▶ [Text for analysis]:
------------------------

A couple of times, recently, I have had occasion to ask whether something that happened with a viewer was supposed to happen.

There seems to be a lot of guesswork by users. I was advised that the only way to find out whether something was supposed to happen was to see if it happened in the official Linden Lab viewer.

I was a little surprised that nobody seemed to know.

I downloaded the Linux version of the viewer.

It keeps crashing. I was told it isn't supported, it's a Beta.

This is all starting to seem less than competent.

I don't even know if what happens can even happen in the LL viewer. Going by what I can find, no parcel boundaries are shown by the LL Viewer, but the documentation, such as it is, is horribly out of date.

 

Linden Lab announced in May 2015 they were no longer actively supporting the linux version of their viewer as a primary platform. They stated they would continue to release a viewer as something akin to a "best effort" release with help from the linux community third party viewer developers. However, having recently installed the latest linux viewer (as of Jan 2017) I was shaking my head a bit at the woeful state of that viewer on a modern 64-bit linux system.

LL only releases a 32-bit linux viewer. This is usually not a huge problem for modern 64-bit linux distros as they all have the ability to let the user install 32-bit multi-arch libraries. However, because it is 32-bit code,  the LL viewer does not have the ability to even display user profiles, play any audio (streaming or ambient/sound effects), or display other parts of their various floaters that rely upon HTML-accessed content (such as the aformentioned avatar profiles).

The 32-bit linux viewer used the old QtWebKit HTML engine which was replaced with the CEF kit. That works great for viewers designed for 64-bit platforms, such as Windows or macOS but CEF is not designed to run on 32-bit operating systems. It is newer than 32-bit. So, in effect, LL completely took away QtWebKit, which worked on 32-bit viewers and replaced that functionality with... nothing. Thus, the LL 32-bit linux viewer is pretty much useless for some pretty basic use.

Of course, one might be able to revert to an older 32-bit LL linux viewer that still has the QtWebKit engine in it but that invalidates a reason why one would use the LL viewer in the first place... to see if a feature is working or not (since the older viewers may not have even had some features in the first place).

As for LL using the contributions of the linux community developers, I wonder when they will be seen in the LL viewer. Singularity, a non-Bento ready viewer and the Bento ready linux viewers of Firestorm and Kokua are all written for 64-bit linux and work reasonably well. Alchemy's non-Bento linux viewer is 64-bit too but they have yet to release a new linux version of their beta Bento viewer. Either these community built viewer projects have not offered their 64-bit revisions to LL for inclusion in the LL viewer or LL is dragging their feet on working them in. The end result is a LL linux viewer that is crippled and in some basic uses.

I would not call that incompetence, per se, but it does seem to me to be one way of simply letting an operating system platform die in a slow and painful way.

------------------------

▶ [Exercise tasks]:
1 – In the text about the Linden Lab Linux viewer, when did Linden Lab announce that it would no longer actively support the Linux version of its viewer as a primary platform?
2 – Copy the passage of the text about the Linden Lab Linux viewer that begins at the words "The 32-bit linux" and stops after "the first place).", switching "useless" to "worthless".
The listing comes from a separate source.

▶ [Dataset section]:

------------------------

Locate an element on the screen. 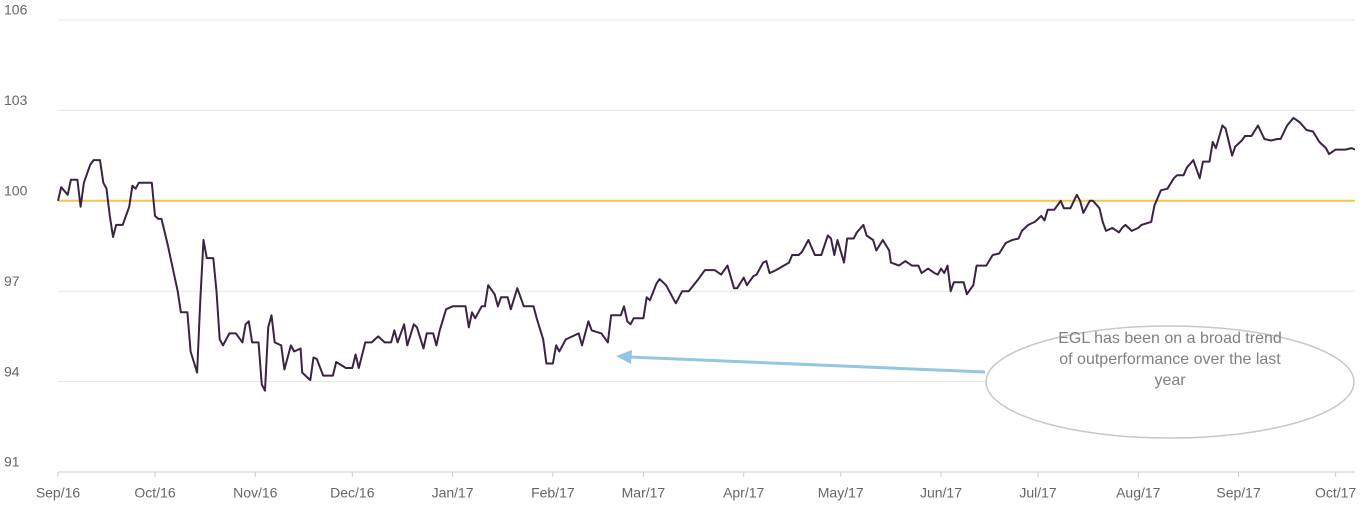 The width and height of the screenshot is (1364, 508). x-tick-label: Oct/16 is located at coordinates (154, 493).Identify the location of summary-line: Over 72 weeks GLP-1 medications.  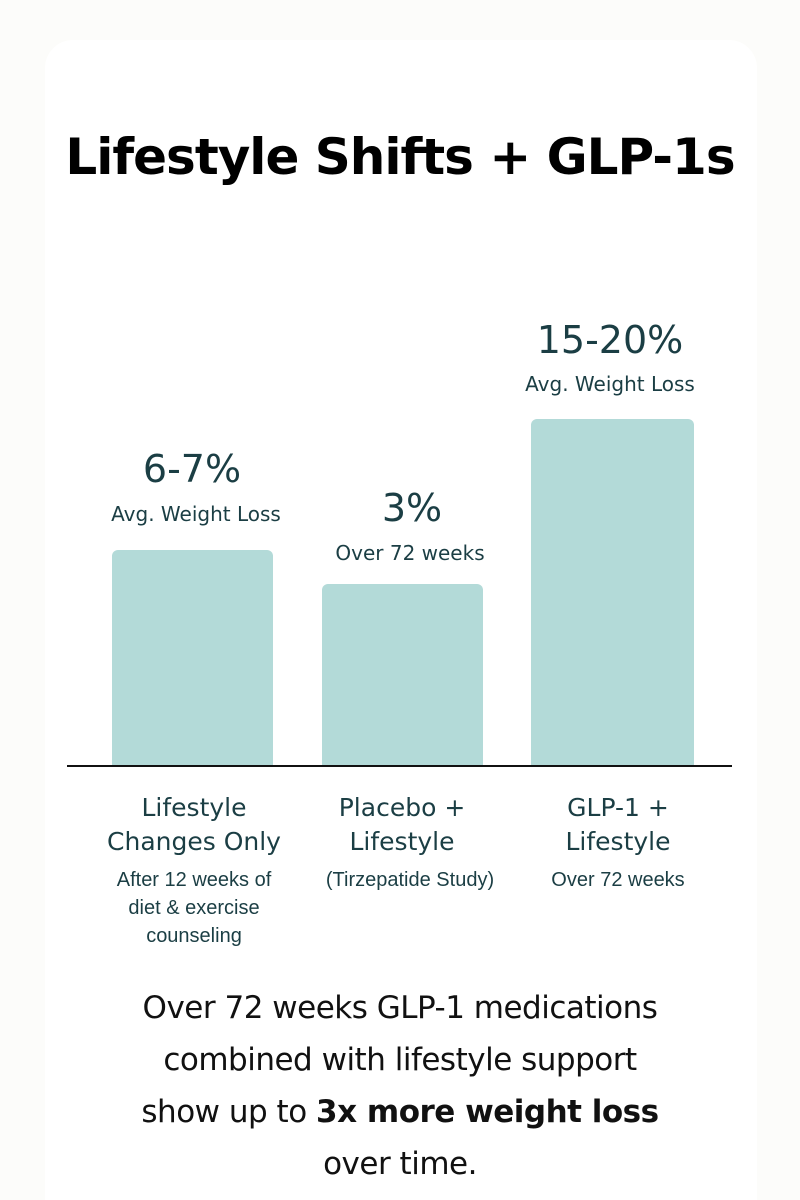
(400, 1008).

------------------------

▶ [Solutions per task]:
1 – May 2015

2 –
The 32-bit linux viewer used the old QtWebKit HTML engine which was replaced with the CEF kit. That works great for viewers designed for 64-bit platforms, such as Windows or macOS but CEF is not designed to run on 32-bit operating systems. It is newer than 32-bit. So, in effect, LL completely took away QtWebKit, which worked on 32-bit viewers and replaced that functionality with... nothing. Thus, the LL 32-bit linux viewer is pretty much worthless for some pretty basic use.

Of course, one might be able to revert to an older 32-bit LL linux viewer that still has the QtWebKit engine in it but that invalidates a reason why one would use the LL viewer in the first place... to see if a feature is working or not (since the older viewers may not have even had some features in the first place).